_INSTRUCTIONS FOR THE TASK:_ Copies of all lines that contain "agent" are needed; take them from the data below.

_DATASET CONTENT:_
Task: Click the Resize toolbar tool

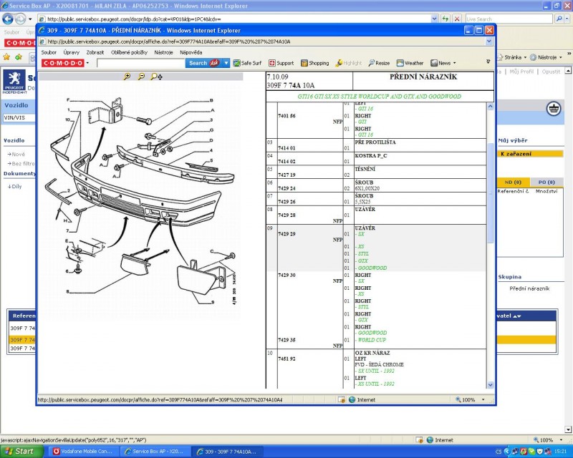Action: pos(379,63)
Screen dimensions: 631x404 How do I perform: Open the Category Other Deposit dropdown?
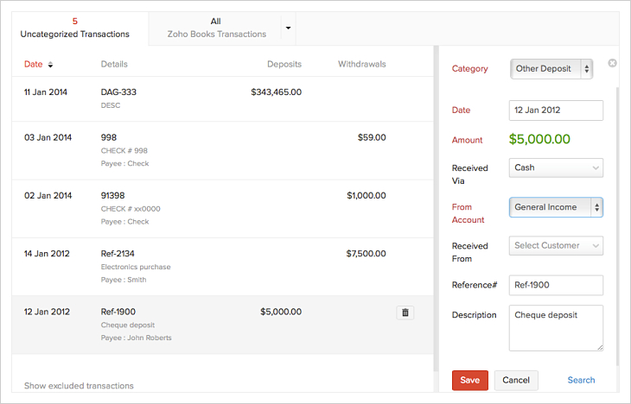[x=551, y=69]
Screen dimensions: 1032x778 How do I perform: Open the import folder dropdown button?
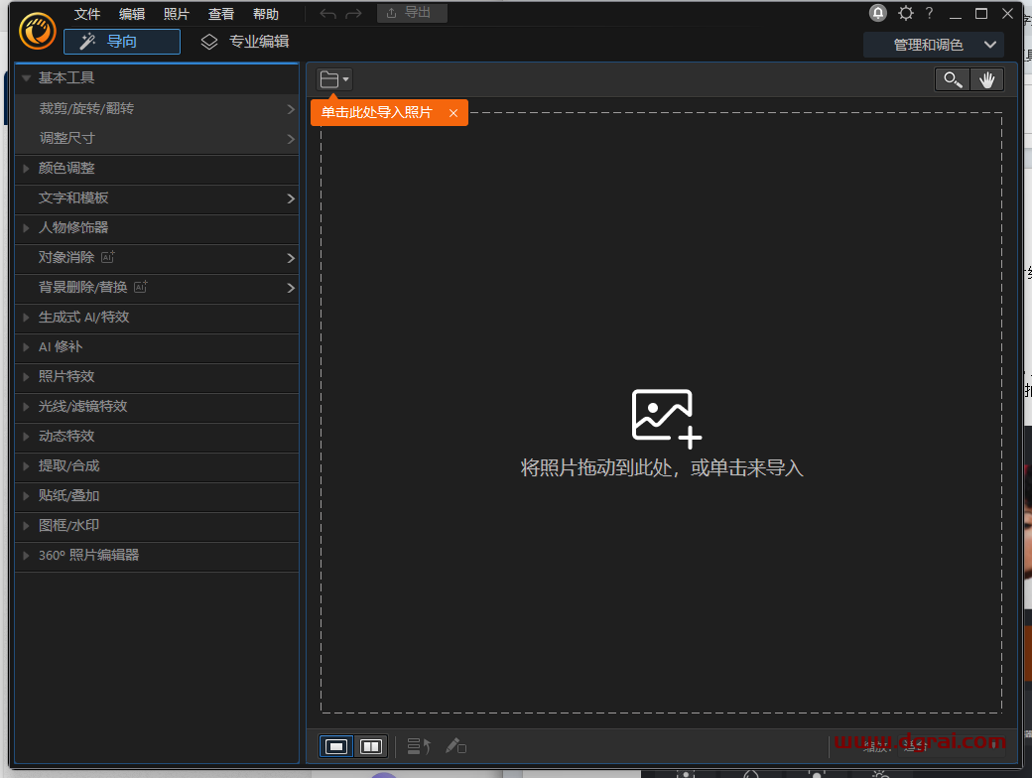334,80
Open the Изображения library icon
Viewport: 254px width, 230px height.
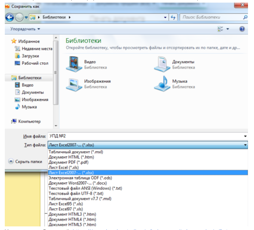click(x=74, y=83)
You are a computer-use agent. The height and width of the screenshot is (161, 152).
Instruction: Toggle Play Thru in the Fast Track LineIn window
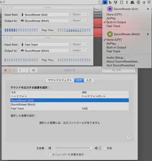click(x=48, y=60)
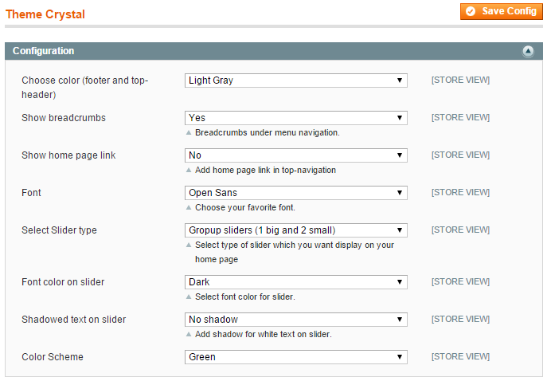Collapse the Configuration section arrow icon

point(528,51)
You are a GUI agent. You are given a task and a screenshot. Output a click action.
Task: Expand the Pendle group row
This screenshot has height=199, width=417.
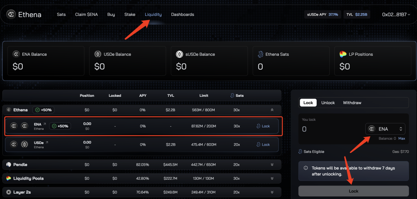point(272,165)
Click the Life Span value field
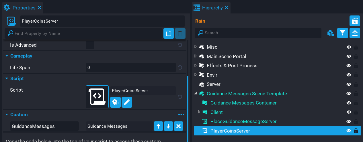The height and width of the screenshot is (142, 363). (x=130, y=68)

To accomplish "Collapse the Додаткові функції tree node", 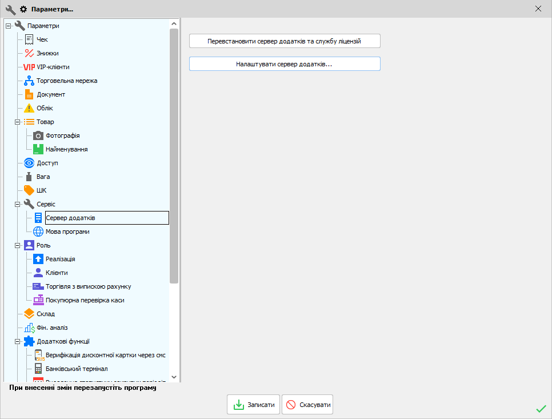I will point(18,341).
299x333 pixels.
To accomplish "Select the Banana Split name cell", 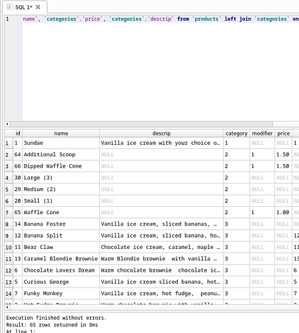I will coord(61,236).
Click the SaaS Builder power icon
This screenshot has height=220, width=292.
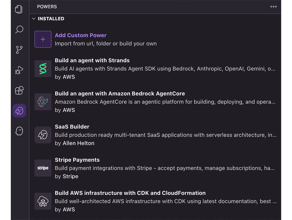(43, 135)
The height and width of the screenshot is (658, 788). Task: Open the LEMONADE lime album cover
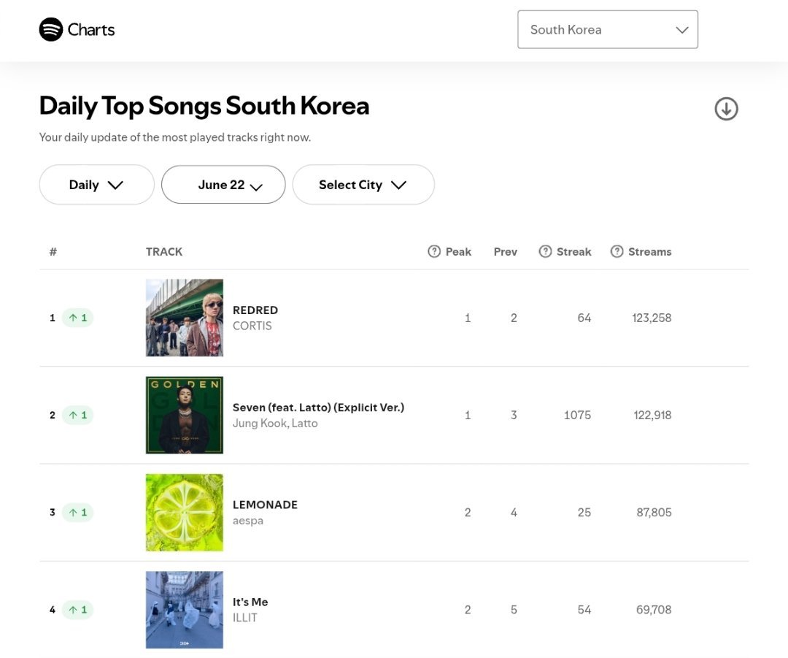[x=185, y=513]
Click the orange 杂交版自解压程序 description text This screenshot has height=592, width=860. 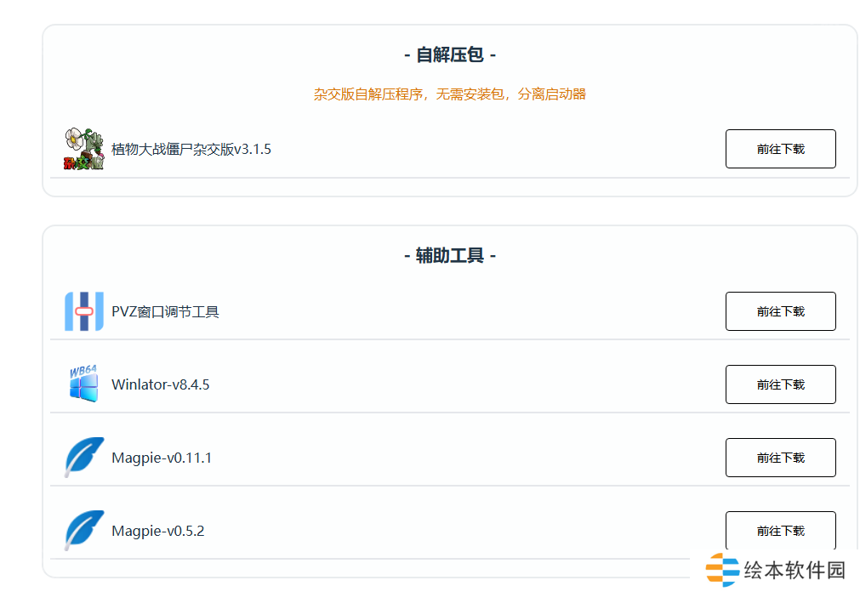click(x=449, y=94)
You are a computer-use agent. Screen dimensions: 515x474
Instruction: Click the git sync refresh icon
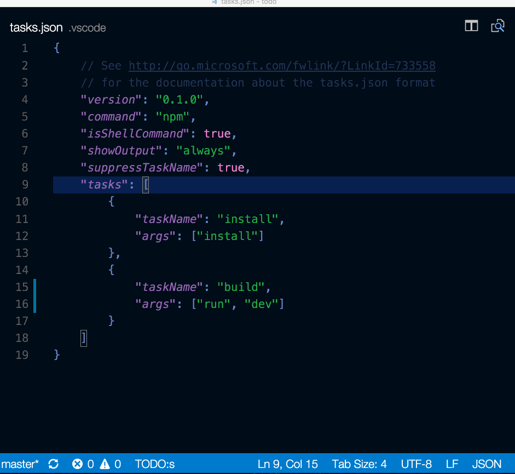[x=53, y=464]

_SOLVED PROBLEM:_
You are a computer-use agent. The height and width of the screenshot is (161, 152).
You are a GUI agent. You are given a task and a screenshot. Output a click action.
You are a computer-use agent. Screen dimensions: 515x474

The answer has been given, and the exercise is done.